The differences in IGHV gene usage between our study and previously reported series may be explained, at least in part, by the small size of the patient populations previously analyzed. However, considering that the expressed immunoglobulin repertoire of both normal and leukemic B cells is shaped by molecular processes as well as by antigenic selection and affinity maturation mechanisms. Such discrepancies may be real and reflect a geographic difference that could allow peculiar genetic or environmental elements to differently shape both the normal and the “leukemic” repertoire. This possibility is highlighted by the different usage of the IGHV3-21 gene among the CLL patients in our multicenter, Mediterranean-based study, as compared to the previously published study originating from Scandinavia.8  In the latter series, this gene was second in frequency (> 11%) only surpassed by IGHV1-69. Furthermore, it was the most frequently used gene in mutated rearrangements. Similar results were reported in a second larger study from the same group (265 cases),7  thereby excluding a bias attributed to small sampling. In addition, a high frequency was also reported in British (9.6%) and Belgian studies (8.8%), though on smaller series of patients.9,10  In contrast, the IGHV3-21 gene barely ranked among the top 10 used IGHV genes in our cohort, being the 10th overall (2.9% of the cases) and the 5th among the unmutated cases.

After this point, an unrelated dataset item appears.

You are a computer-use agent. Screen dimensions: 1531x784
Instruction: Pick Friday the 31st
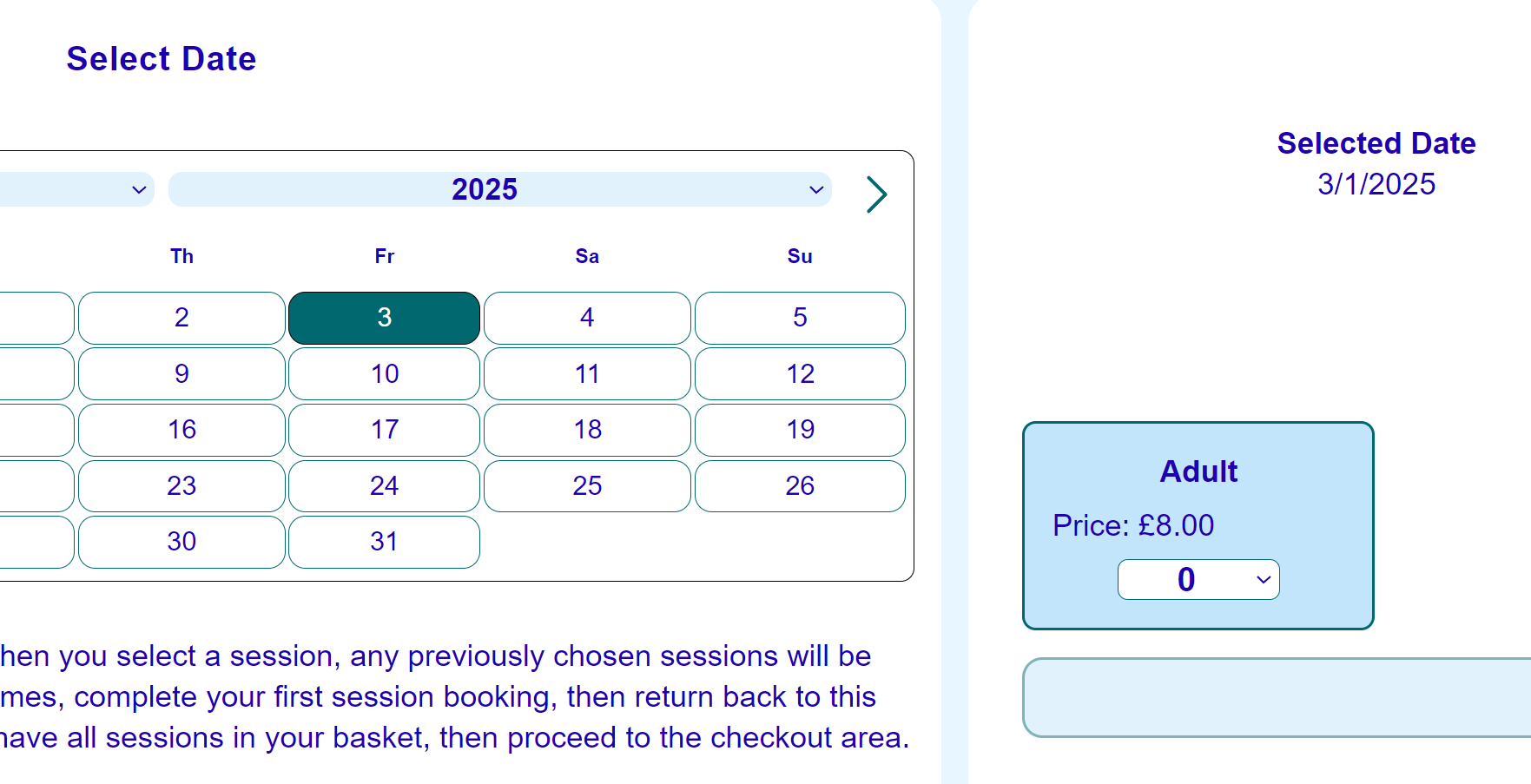pos(384,542)
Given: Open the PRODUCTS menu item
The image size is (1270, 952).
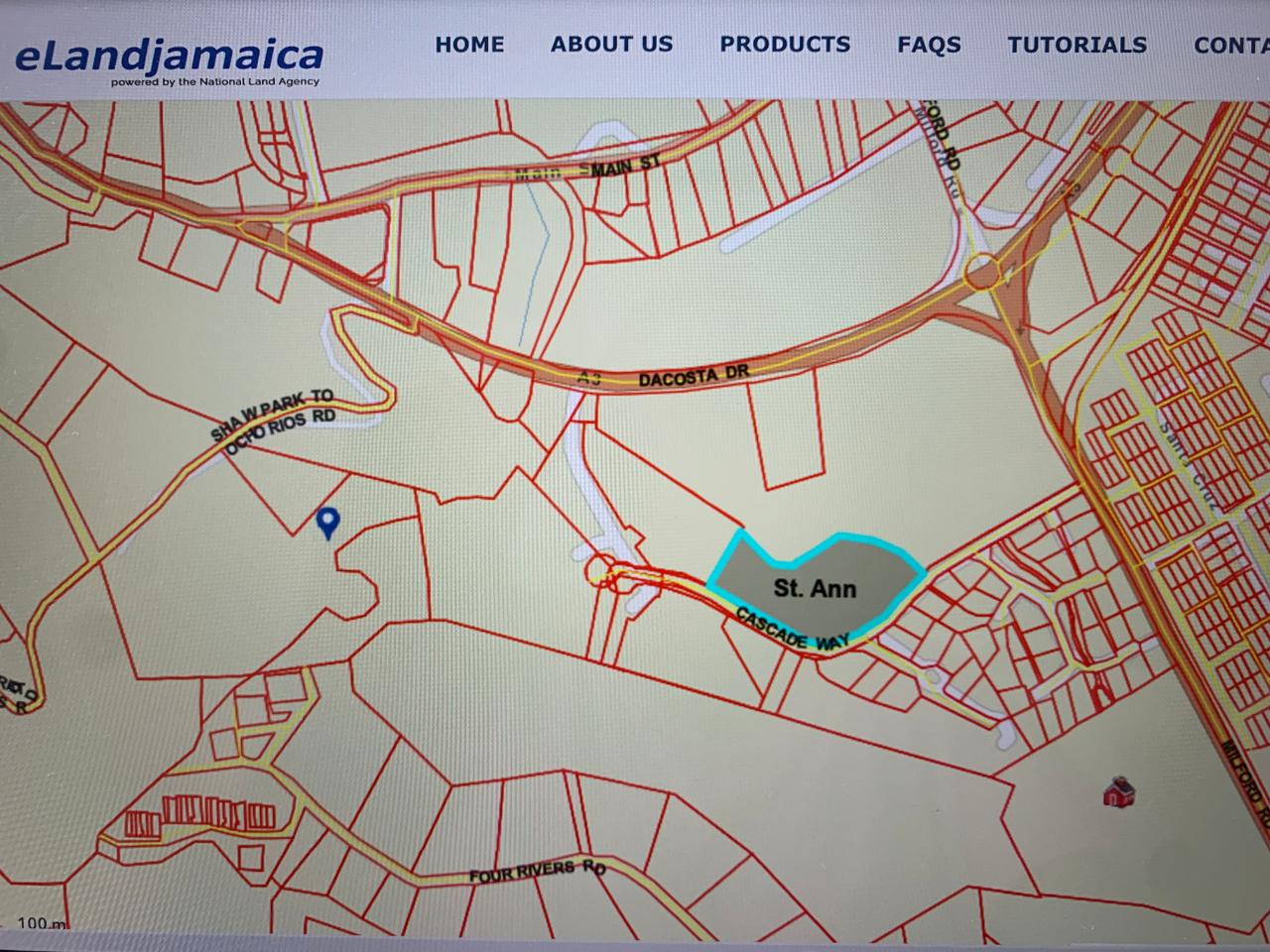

This frequency is at least 3 times lower than the frequency observed in patients from Northern Europe. To further underscore this finding in the Spanish series there was only one IGHV3-21 case among the 115 cases analyzed. Similar to our series, a low frequency for IGHV3-21 usage was suggested in a previous study that combined CLL IGHV sequences from unrelated and geographically diverse cohorts.3,4  The report included CLL cases from heterogeneous sources and referred to IGVH sequences present in databases, not allowing to draw any conclusion regarding the actual gene frequency in terms of population or geographic distribution. Therefore, more studies are needed to finally elucidate whether the reported differences in terms of frequencies may be more wide-spread than so far reported.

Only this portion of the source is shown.